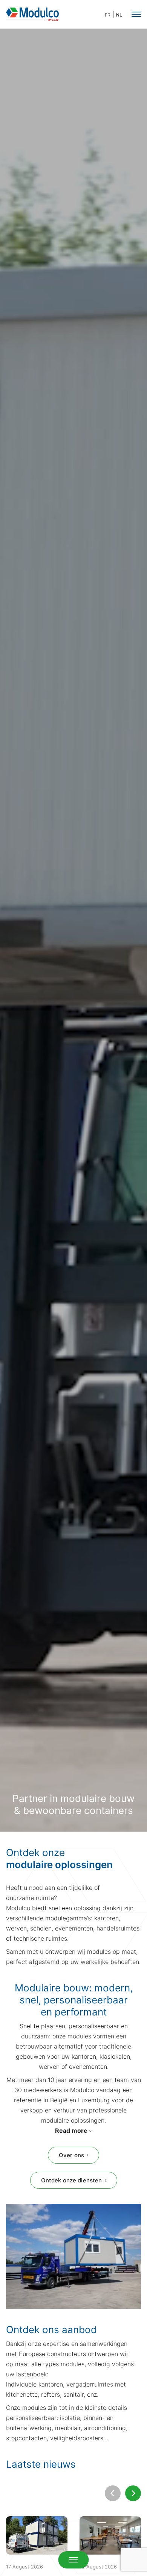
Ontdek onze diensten (71, 2180)
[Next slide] (133, 2493)
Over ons (71, 2155)
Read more (71, 2130)
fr (107, 15)
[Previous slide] (113, 2493)
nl (119, 15)
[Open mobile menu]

§ **Problem statement**:
The answer must be an exact copy of the records, with no pictures in it.

§ **Output for this exercise**:
Ontdek onze diensten (71, 2180)
[Next slide] (133, 2493)
Over ons (71, 2155)
Read more (71, 2130)
fr (107, 15)
[Previous slide] (113, 2493)
nl (119, 15)
[Open mobile menu]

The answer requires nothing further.